▶ THE PROBLEM
Working line by line, output the entries below exactly as they appear.

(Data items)
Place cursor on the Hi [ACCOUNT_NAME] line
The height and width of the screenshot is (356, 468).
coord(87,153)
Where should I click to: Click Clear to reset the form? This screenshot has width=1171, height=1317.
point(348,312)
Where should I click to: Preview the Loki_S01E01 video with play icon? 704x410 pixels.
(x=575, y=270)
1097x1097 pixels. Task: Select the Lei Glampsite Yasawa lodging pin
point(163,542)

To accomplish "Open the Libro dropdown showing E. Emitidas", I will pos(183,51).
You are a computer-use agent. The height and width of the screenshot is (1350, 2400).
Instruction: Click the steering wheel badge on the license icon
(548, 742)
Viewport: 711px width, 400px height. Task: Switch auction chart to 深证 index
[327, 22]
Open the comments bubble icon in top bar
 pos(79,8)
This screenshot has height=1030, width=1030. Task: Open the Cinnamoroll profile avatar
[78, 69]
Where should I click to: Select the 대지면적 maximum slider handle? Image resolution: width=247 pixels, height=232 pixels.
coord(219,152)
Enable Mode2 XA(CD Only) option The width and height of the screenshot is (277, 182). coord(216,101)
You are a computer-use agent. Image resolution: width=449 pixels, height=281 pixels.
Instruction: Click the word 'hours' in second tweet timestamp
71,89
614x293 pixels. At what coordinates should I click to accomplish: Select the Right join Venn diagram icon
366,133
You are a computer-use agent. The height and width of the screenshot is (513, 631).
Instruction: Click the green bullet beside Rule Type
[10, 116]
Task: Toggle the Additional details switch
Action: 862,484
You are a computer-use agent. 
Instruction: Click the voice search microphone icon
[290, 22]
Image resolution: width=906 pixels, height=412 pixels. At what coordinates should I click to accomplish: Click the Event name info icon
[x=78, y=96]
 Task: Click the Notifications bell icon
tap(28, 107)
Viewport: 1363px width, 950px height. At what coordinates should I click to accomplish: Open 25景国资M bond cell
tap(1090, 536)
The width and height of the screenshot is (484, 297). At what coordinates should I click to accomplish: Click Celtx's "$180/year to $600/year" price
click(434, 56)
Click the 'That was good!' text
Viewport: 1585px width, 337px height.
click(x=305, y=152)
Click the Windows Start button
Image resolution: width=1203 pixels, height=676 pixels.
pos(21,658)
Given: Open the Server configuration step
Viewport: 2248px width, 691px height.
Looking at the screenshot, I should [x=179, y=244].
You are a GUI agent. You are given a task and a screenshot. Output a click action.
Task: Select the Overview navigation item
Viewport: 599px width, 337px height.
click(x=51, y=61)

▶ SOLVED PROBLEM
Place cursor on the Hi [ACCOUNT_NAME] line
The height and width of the screenshot is (356, 468).
coord(87,153)
Where should I click to: Click Clear to reset the form? This screenshot has width=1171, height=1317.
point(348,312)
Where should I click to: Preview the Loki_S01E01 video with play icon? 704x410 pixels.
(x=575, y=270)
1097x1097 pixels. Task: Select the Lei Glampsite Yasawa lodging pin
point(163,542)

To accomplish "Open the Libro dropdown showing E. Emitidas", I will pos(183,51).
You are a computer-use agent. The height and width of the screenshot is (1350, 2400).
Instruction: Click the steering wheel badge on the license icon
(548, 742)
Viewport: 711px width, 400px height. Task: Switch auction chart to 深证 index
[327, 22]
Open the comments bubble icon in top bar
 pos(79,8)
This screenshot has height=1030, width=1030. Task: Open the Cinnamoroll profile avatar
[78, 69]
Where should I click to: Select the 대지면적 maximum slider handle? Image resolution: width=247 pixels, height=232 pixels.
coord(219,152)
Enable Mode2 XA(CD Only) option The width and height of the screenshot is (277, 182). coord(216,101)
You are a computer-use agent. Image resolution: width=449 pixels, height=281 pixels.
Instruction: Click the word 'hours' in second tweet timestamp
71,89
614x293 pixels. At what coordinates should I click to accomplish: Select the Right join Venn diagram icon
366,133
You are a computer-use agent. The height and width of the screenshot is (513, 631).
Instruction: Click the green bullet beside Rule Type
[10, 116]
Task: Toggle the Additional details switch
Action: 862,484
You are a computer-use agent. 
Instruction: Click the voice search microphone icon
[290, 22]
Image resolution: width=906 pixels, height=412 pixels. At what coordinates should I click to accomplish: Click the Event name info icon
[x=78, y=96]
 Task: Click the Notifications bell icon
tap(28, 107)
Viewport: 1363px width, 950px height. At what coordinates should I click to accomplish: Open 25景国资M bond cell
tap(1090, 536)
The width and height of the screenshot is (484, 297). At what coordinates should I click to accomplish: Click Celtx's "$180/year to $600/year" price
click(434, 56)
Click the 'That was good!' text
Viewport: 1585px width, 337px height.
click(x=305, y=152)
Click the Windows Start button
Image resolution: width=1203 pixels, height=676 pixels.
pos(21,658)
Given: Open the Server configuration step
Viewport: 2248px width, 691px height.
Looking at the screenshot, I should [x=179, y=244].
You are a GUI agent. You are given a task and a screenshot. Output a click action.
Task: Select the Overview navigation item
Viewport: 599px width, 337px height.
click(x=51, y=61)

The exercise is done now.